On Sat, Sep 11, 2010 at 06:31:12PM -0400, Kevin Reid wrote:
> On Sep 11, 2010, at 17:50, Robin Lee Powell wrote:
> 
> >What got this started is the realization that Lojban isn't
> >English, and that, in particular, the brivla definitions seem
> >anti-Lojbanic. When I see
> >
> > x1 gets/procures/acquires/obtains/accepts x2 from source x3
> >
> >that kind of looks to me like a verb; I see the big thing in the
> >middle as being "the meaning" of "the verb".
> ...
> >In particular, it seemed to me that if you had the right kind of
> >information about the places, you could generate the sort of
> >definiton I pasted above automatically from that.
> 
> 
> I think this is a dangerous idea, and arguably less Lojbanic than
> the current definition format.

'swhy I asked.  :)

> Lojban is not English; selbri places are not prepositions.
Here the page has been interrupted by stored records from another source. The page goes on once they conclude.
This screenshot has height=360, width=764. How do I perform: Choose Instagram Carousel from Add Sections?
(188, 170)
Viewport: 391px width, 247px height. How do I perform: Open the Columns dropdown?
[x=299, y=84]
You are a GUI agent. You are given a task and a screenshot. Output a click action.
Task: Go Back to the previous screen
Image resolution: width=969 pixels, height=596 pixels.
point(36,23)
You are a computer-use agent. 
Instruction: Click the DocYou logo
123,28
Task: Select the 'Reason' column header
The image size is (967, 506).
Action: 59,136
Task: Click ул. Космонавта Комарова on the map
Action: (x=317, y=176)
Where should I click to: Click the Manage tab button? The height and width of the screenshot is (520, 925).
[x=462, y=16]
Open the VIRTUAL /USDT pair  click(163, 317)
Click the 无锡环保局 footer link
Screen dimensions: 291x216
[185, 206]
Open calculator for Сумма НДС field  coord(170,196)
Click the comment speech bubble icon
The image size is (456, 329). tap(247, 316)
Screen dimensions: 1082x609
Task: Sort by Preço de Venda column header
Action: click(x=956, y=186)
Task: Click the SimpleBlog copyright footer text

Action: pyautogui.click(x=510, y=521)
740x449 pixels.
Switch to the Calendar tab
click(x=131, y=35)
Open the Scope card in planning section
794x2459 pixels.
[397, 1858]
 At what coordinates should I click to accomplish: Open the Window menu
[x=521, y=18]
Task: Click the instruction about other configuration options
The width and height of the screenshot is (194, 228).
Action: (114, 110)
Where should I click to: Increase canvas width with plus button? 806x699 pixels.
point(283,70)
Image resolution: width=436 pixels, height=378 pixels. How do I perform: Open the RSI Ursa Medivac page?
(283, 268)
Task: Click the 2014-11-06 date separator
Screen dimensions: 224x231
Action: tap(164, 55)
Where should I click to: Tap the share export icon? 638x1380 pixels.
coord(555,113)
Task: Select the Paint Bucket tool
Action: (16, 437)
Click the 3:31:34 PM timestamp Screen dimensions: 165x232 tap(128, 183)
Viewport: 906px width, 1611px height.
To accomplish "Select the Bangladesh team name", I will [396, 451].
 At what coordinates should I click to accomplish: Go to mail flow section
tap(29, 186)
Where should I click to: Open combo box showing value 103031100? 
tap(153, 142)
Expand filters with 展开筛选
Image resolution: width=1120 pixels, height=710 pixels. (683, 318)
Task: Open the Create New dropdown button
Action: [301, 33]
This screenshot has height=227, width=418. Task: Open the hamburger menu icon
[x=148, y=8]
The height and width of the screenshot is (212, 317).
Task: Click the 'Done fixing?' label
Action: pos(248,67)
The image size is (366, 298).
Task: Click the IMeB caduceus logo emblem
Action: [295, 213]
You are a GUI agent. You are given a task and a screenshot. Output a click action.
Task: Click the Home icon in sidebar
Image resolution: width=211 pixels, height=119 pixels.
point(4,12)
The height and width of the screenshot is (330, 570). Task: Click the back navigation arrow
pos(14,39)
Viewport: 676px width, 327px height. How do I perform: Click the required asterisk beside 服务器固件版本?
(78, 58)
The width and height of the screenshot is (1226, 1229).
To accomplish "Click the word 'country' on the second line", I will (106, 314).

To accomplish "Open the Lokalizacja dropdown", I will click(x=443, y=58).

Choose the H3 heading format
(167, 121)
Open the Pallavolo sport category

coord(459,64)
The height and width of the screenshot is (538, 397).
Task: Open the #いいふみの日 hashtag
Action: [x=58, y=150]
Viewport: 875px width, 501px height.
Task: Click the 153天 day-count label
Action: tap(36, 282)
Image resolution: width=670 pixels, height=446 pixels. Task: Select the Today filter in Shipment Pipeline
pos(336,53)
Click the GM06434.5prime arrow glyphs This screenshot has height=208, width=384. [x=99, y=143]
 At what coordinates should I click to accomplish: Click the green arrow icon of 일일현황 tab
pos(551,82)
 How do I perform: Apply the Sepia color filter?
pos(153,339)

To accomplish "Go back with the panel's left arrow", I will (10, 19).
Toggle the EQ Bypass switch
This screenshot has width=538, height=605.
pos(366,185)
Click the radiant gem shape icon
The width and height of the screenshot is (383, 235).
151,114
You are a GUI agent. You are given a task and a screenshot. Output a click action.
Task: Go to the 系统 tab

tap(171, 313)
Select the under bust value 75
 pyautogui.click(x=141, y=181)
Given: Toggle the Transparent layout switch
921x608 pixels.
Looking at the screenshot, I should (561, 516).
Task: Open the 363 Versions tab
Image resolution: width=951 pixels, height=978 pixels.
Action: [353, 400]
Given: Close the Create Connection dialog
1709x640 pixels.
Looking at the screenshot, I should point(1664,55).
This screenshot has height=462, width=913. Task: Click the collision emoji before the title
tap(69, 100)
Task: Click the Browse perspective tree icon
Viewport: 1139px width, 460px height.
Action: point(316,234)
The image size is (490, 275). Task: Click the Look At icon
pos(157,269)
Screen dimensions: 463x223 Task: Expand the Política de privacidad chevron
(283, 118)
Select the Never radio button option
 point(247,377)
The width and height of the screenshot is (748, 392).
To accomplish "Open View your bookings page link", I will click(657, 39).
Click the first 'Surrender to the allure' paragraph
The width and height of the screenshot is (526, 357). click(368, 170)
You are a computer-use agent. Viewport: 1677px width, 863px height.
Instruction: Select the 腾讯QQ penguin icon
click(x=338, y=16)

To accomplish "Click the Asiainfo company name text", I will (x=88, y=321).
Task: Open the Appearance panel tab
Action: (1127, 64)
The
> definition of a selbri is the *RELATION* among *ALL* of the
> places, not the combination of the meanings of individual places.

Fair enough.

What if there was detailed information about the places *and*
something like what we now call gloss words?  That is, words that
describe the whole relationship?

> What would be an improvement in the area of "avoiding the verb" is
> having the brivla definitions be given with each of the places as
> the English subject; for example:
> 
> spati
>   x1 is a plant of species x2.
>   x2 is the species of plant x1.
> 
> (I've omitted the / words from the gismu list definition for
> brevity.)
> 
> The latter (with the numbers changed) could also be used as a
> definition of {selspati}, and that sort of thing does occur in
> jbovlaste (for example, I wrote a definition for {tersmu} so that
> I could index it under the English verb "understand"), but I think
> that it would be better if a single brivla entry (especially for
> lujvo, which are not as obviously sel-convertable) contained the
> “English verb” perspectives for *all* of its places.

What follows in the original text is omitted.